Stored records
□ □ □ □ □ □ □

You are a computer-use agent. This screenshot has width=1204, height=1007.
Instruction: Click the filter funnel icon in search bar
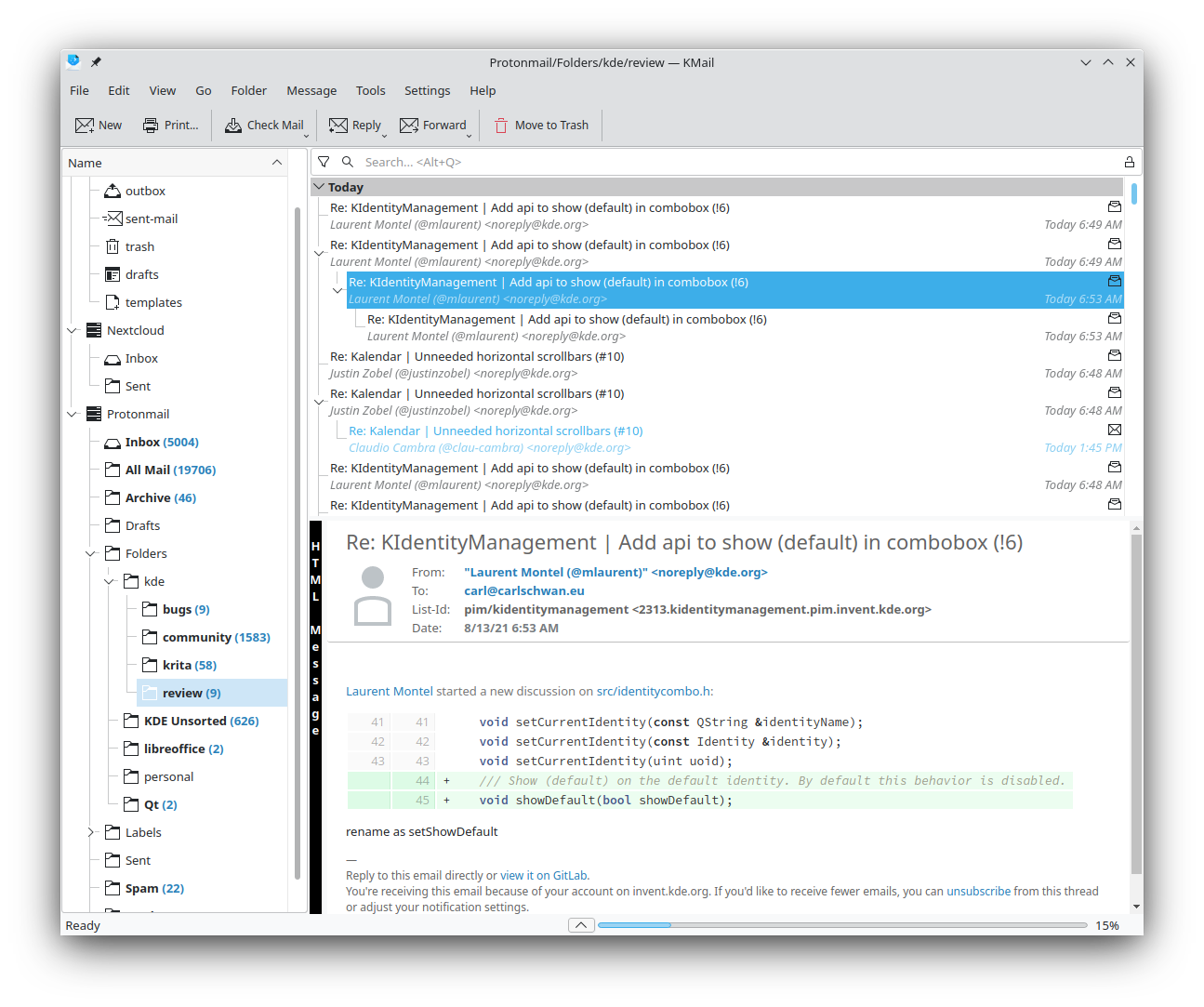coord(324,162)
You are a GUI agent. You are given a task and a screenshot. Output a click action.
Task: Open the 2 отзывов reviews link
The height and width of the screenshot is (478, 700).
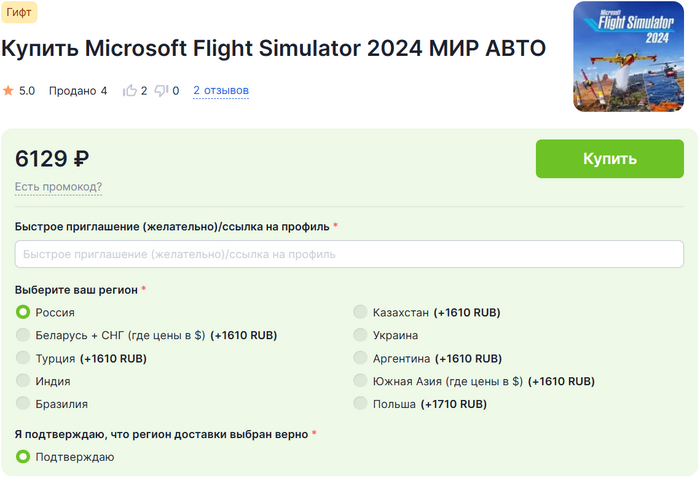point(221,91)
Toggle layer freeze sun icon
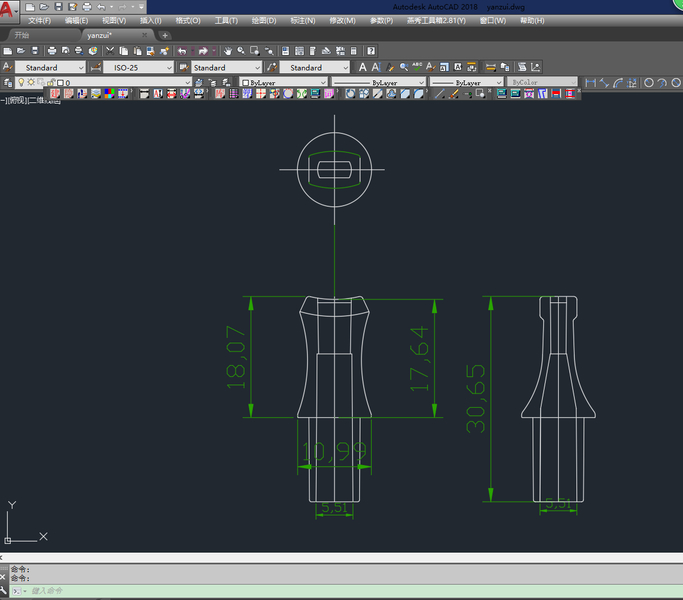 click(x=31, y=82)
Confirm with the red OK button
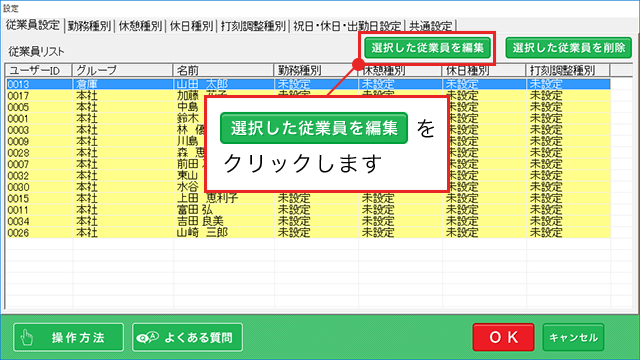Image resolution: width=640 pixels, height=360 pixels. pyautogui.click(x=503, y=337)
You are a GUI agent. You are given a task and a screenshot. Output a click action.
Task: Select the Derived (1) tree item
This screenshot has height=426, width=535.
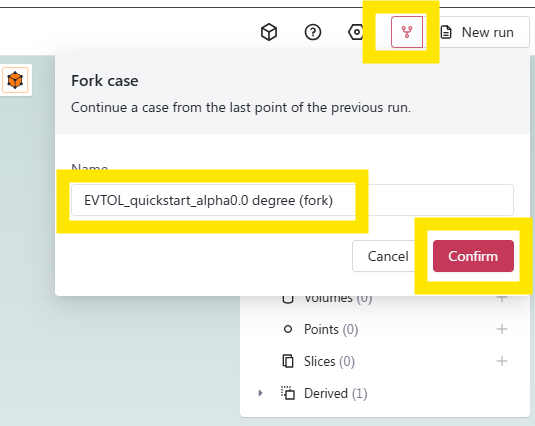point(335,393)
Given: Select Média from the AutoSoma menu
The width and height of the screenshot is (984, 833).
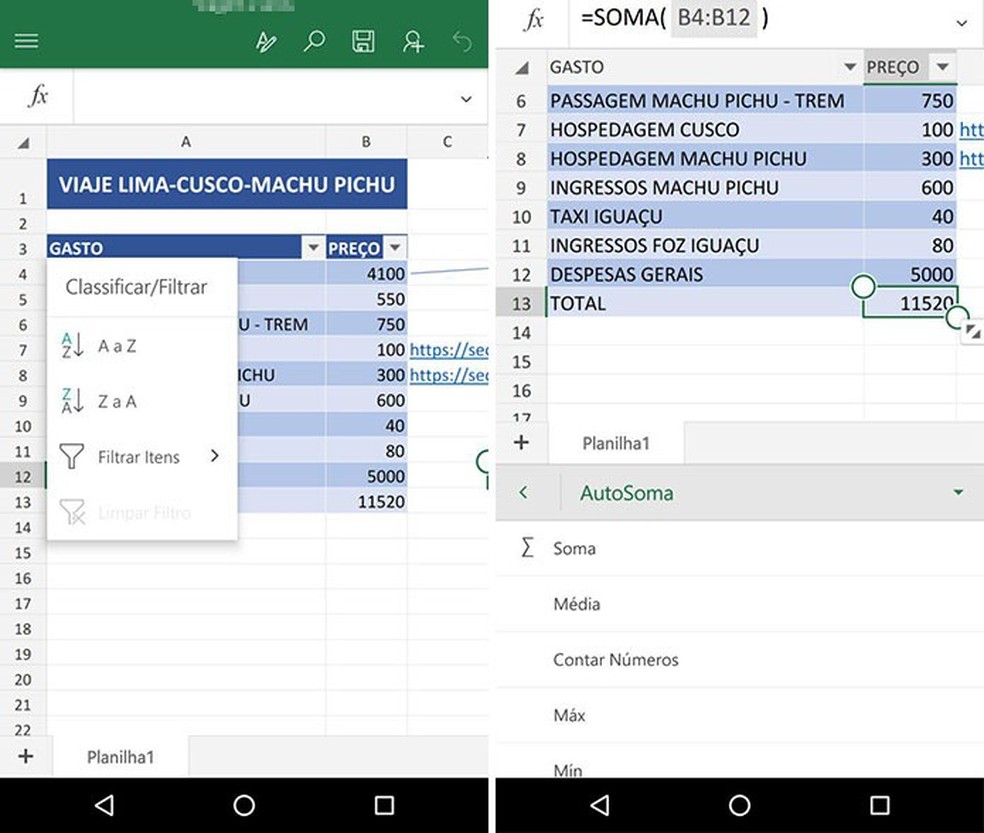Looking at the screenshot, I should pos(580,604).
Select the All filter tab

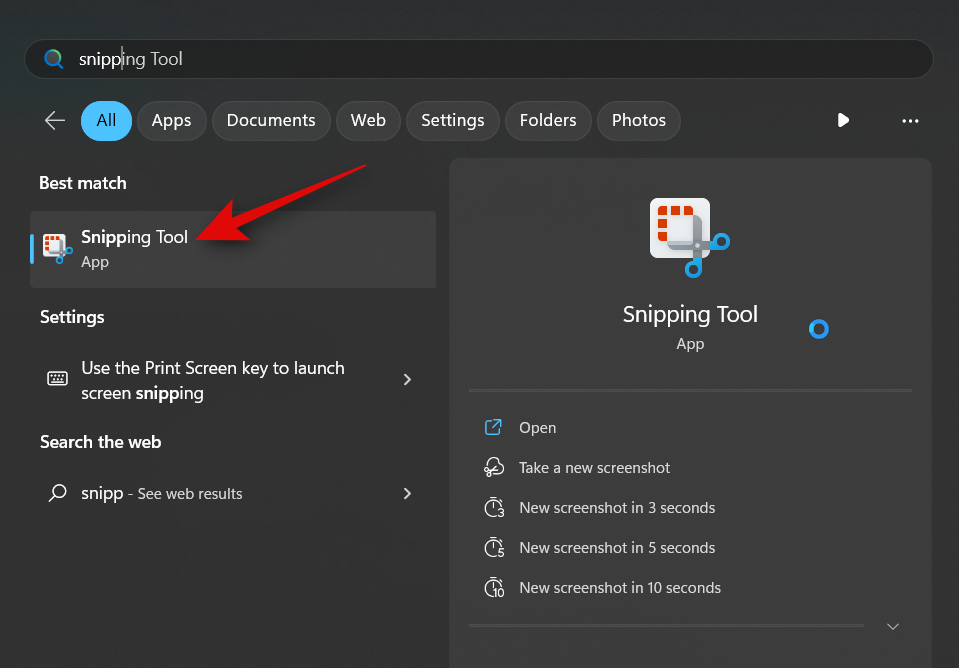point(106,121)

□ □ □ □ □ □ □

# [INSTRUCTIONS FOR THE TASK]
In the copy, include every record exactly and no pictures.

# [TASK ANSWER]
You are a computer-use agent. This screenshot has width=1204, height=1007.
Instruction: Click the filter funnel icon in search bar
coord(324,162)
You are a GUI agent. You are given a task and a screenshot. Output a click action.
Task: Open the 2 отзывов reviews link
The height and width of the screenshot is (478, 700).
point(221,91)
Toggle layer freeze sun icon
 click(x=31, y=82)
Confirm with the red OK button
Image resolution: width=640 pixels, height=360 pixels. pyautogui.click(x=503, y=337)
You are a GUI agent. You are given a task and a screenshot. Output a click action.
Task: Select the Derived (1) tree item
This screenshot has height=426, width=535.
point(335,393)
Given: Select Média from the AutoSoma menu
The width and height of the screenshot is (984, 833).
Looking at the screenshot, I should pos(580,604).
Select the All filter tab

point(106,121)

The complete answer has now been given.